Sabemos que todos nascemos com uma PERSONALIDADE CONGÊNITA, e que reencarnamos para nos reestruturar, para nos reeducarmos, e pela lógica, tudo isso ocorre no intervalo entre sua fase infantil e adolescente.


Mas, como esse ser recém chegada ao mundo reapreende os caracteres que reestruturarão sua personalidade, seus gostos, seus desejos, suas amarguras, seu caráter?


Um ser reencarnado aprende através da imitação, logo ela precisa de um exemplo prático para imitar, um modelo para reproduzir, ou vários modelos, e destes, finalmente, vai tirar aquilo que lhe servirá de gabarito para reconstruir sua própria personalidade.


Não há outra maneira, mas existem muitas formas de como essa maneira tende a se apresentar para ela, ou influenciá-la.


Elas não poderão gostar das coisas lá de fora, se já não tiverem uma predisposição psicológica para que tais influências surtam efeito sobre as mesmas.


Não se trata de atração involuntária, ou necessidade física por uma ou outra coisa do mundo, pois o que existe de concreto, é uma mente, um cérebro a deduzir, a avaliar, tudo aquilo que pode lhe proporcionar alguma vantagem, alguma compensação, ou prazer.


No espírito, é lá dentro que estão suas memórias, suas lembranças, tudo aquilo que aprendeu em suas diversas vivências encarnatórias a odiar ou preferir, a rejeitar ou idolatrar.


Isso se aprende, se reaprende com alguém, seja quem for; isso não é coisa inata, nem uma condição física que não esteja sob o domínio da vontade, como acontece, por exemplo, com uma corrente sanguínea, que flui, sem depender do nosso desejo, credo ou opinião.


A questão que surge então é essa:


Como resurgem as predisposições, os desejos, as preferências, as antipatias ou empatias que darão lastro a personalidade dos nossos filhos?


Eles nascem com isto e tudo deve ser feito para se reeducar este ser, trazemos todos uma bagagem de milênios de existência.


Isso se aprende e reaprende através da imitação, de um ou vários modelos que lhe sirvam de exemplo.


Sentir fome, sentir dor, e assim por diante, isso não depende de nossa vontade, ocorre à revelia do nosso querer, logo aí não há a interferência do pensamento, isso são coisas naturais comuns a todos os seres.


Se podemos escolher ou comparar, preferir, então é coisa do pensamento, faz parte de nossas memórias apreendidas, acumuladas através de nossa experiência pessoal através das diversas vivências encarnatórias, e certamente, de alguém isso copiamos, ou aprendemos.

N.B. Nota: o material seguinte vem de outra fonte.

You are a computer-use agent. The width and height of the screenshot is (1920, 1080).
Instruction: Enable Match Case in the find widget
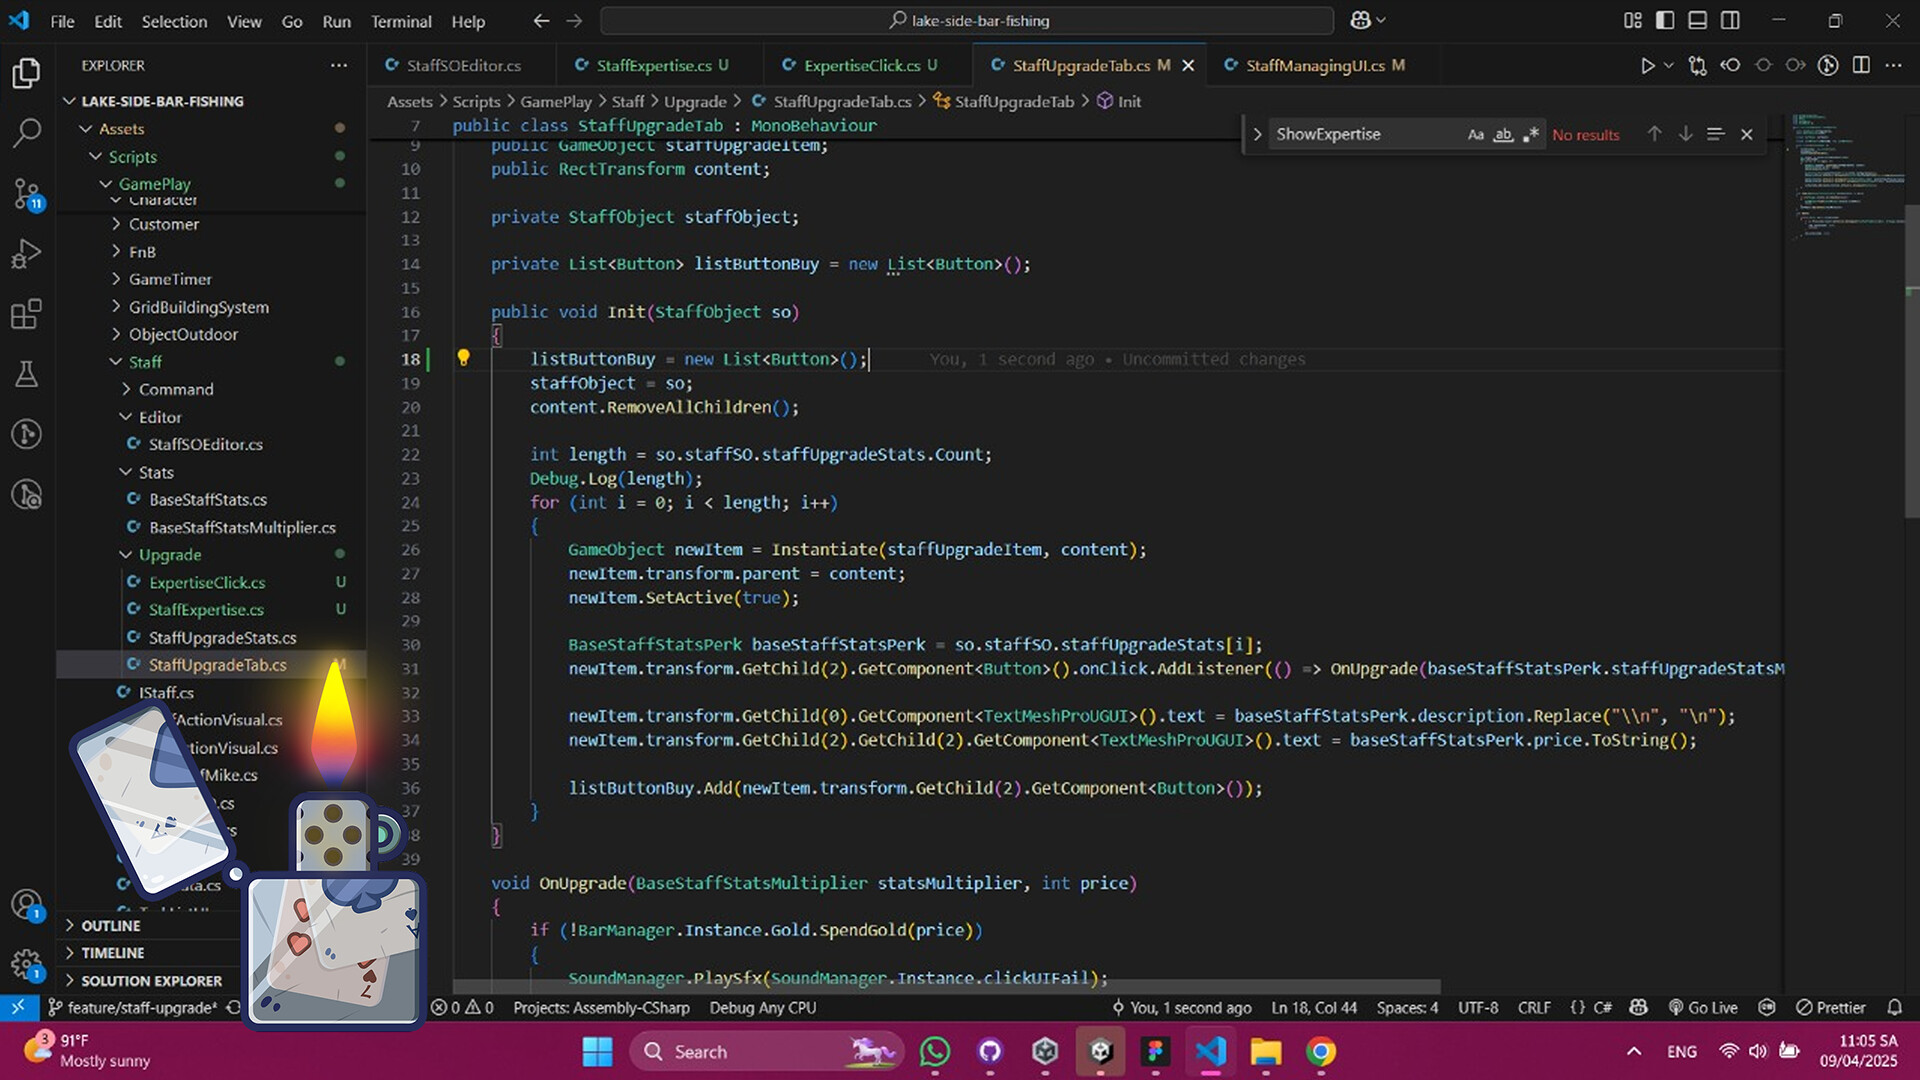click(x=1475, y=133)
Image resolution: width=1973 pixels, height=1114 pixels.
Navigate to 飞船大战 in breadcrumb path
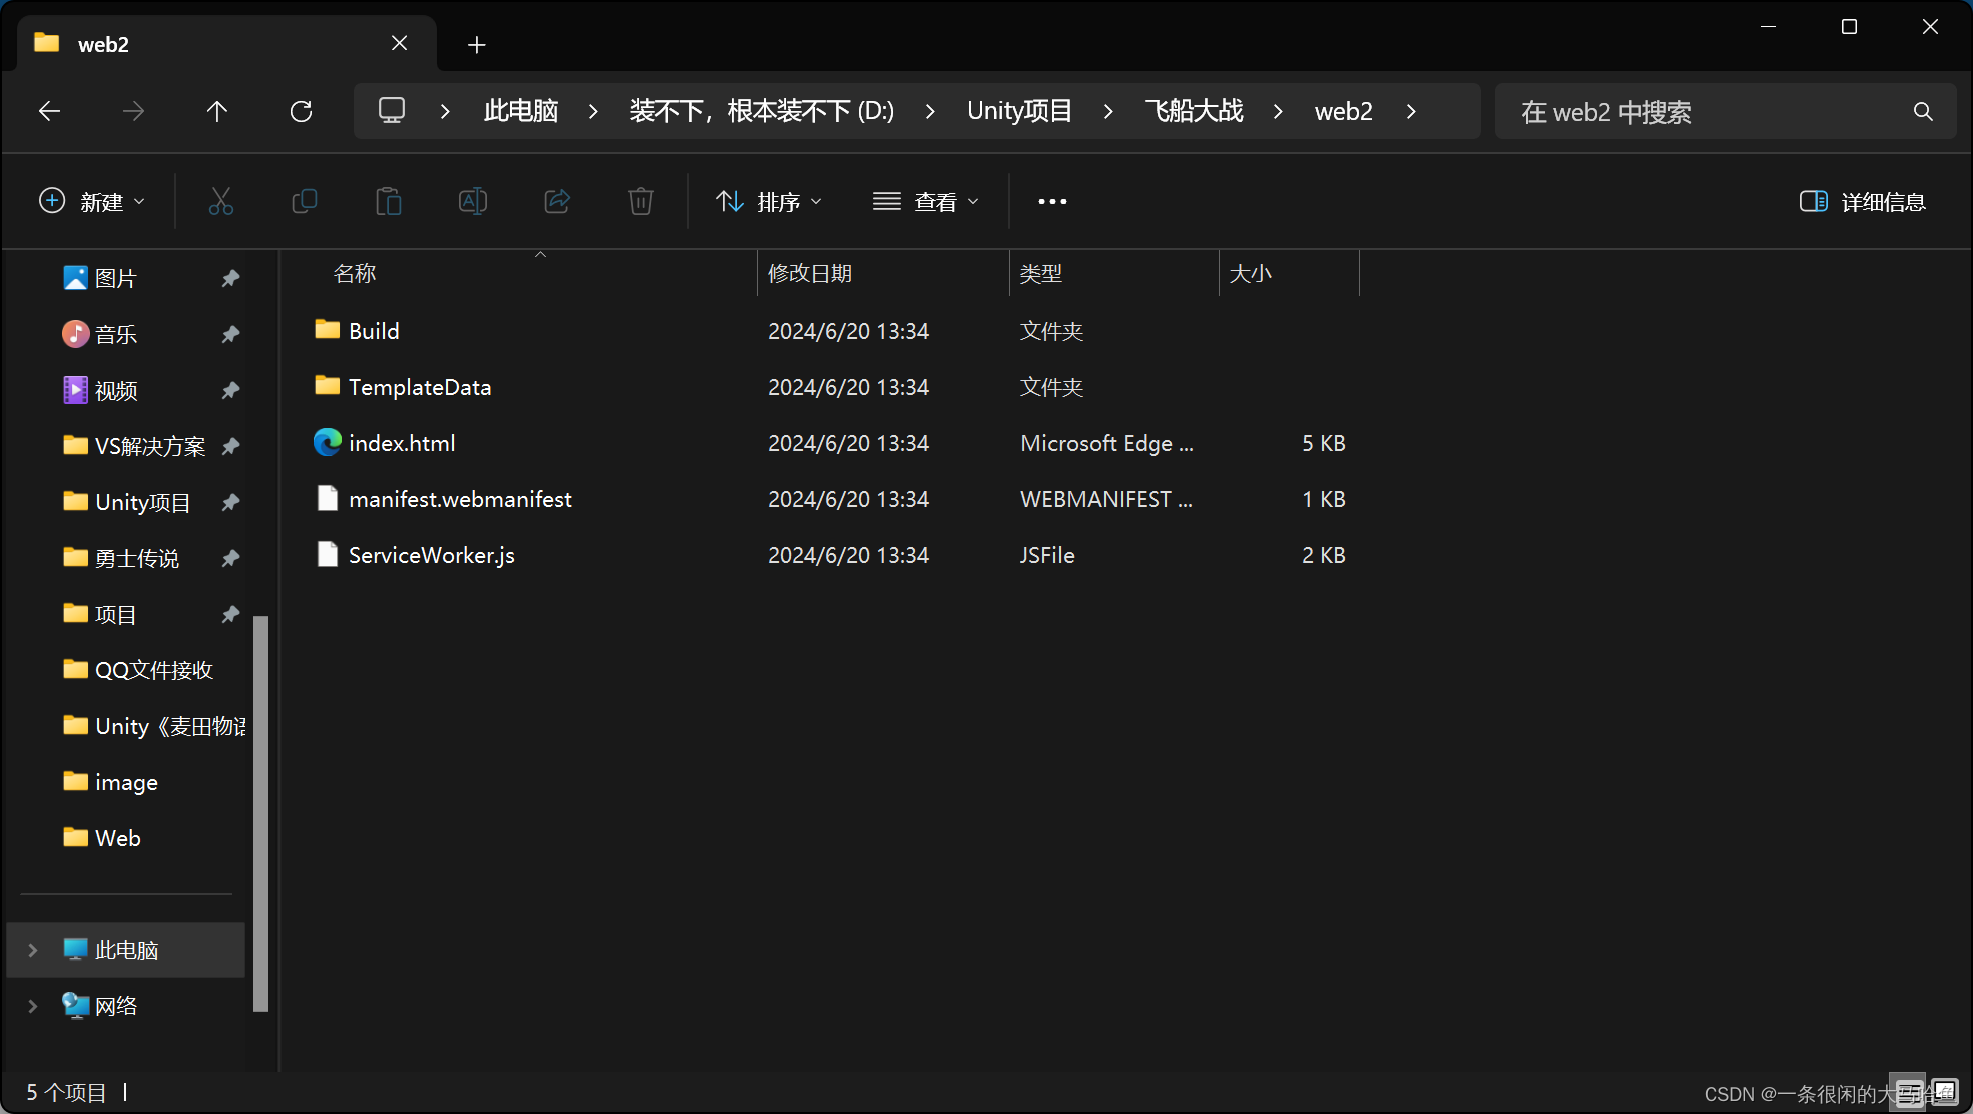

Descobrir que os vícios do mundo são repassados a cada geração para nossos herdeiros, esse deve ser o primeiro passo; aceitar que esse é o modo que serve de modelo às futuras gerações, é compreender a coisa.


Feito isso, como educadores ou reeducadores, assim como o agricultor que pretende separar os grãos incapazes de germinar dos capazes, devemos avaliar tudo aquilo que não mais nos serve, que não serve de exemplo ao homem, que não mais merece ser imitado, repassado, como até hoje o temos feito, cujo resultado é o mundo onde vivemos.


Nós podemos mudar o mundo, e para isto, tão óbvio quando o ar que respiramos, podemos transformar o indivíduo, aquele que vê esse mesmo mundo, o mesmo que multiplica e perpetua os hábitos que aqui se praticam.


Estes serão capazes de todas as ações, individuais e coletivas, capazes de deixar uma herança digna para seus sucessores, sem vícios, e criar, um lugar mais justo para se viver.

 

A reeducação básica dos seres que reencarnam deverão ser dados pelos integrantes da família que o acolhe, portanto, para reeducar os seres é necessário em primeiro lugar que nos reeduquemos.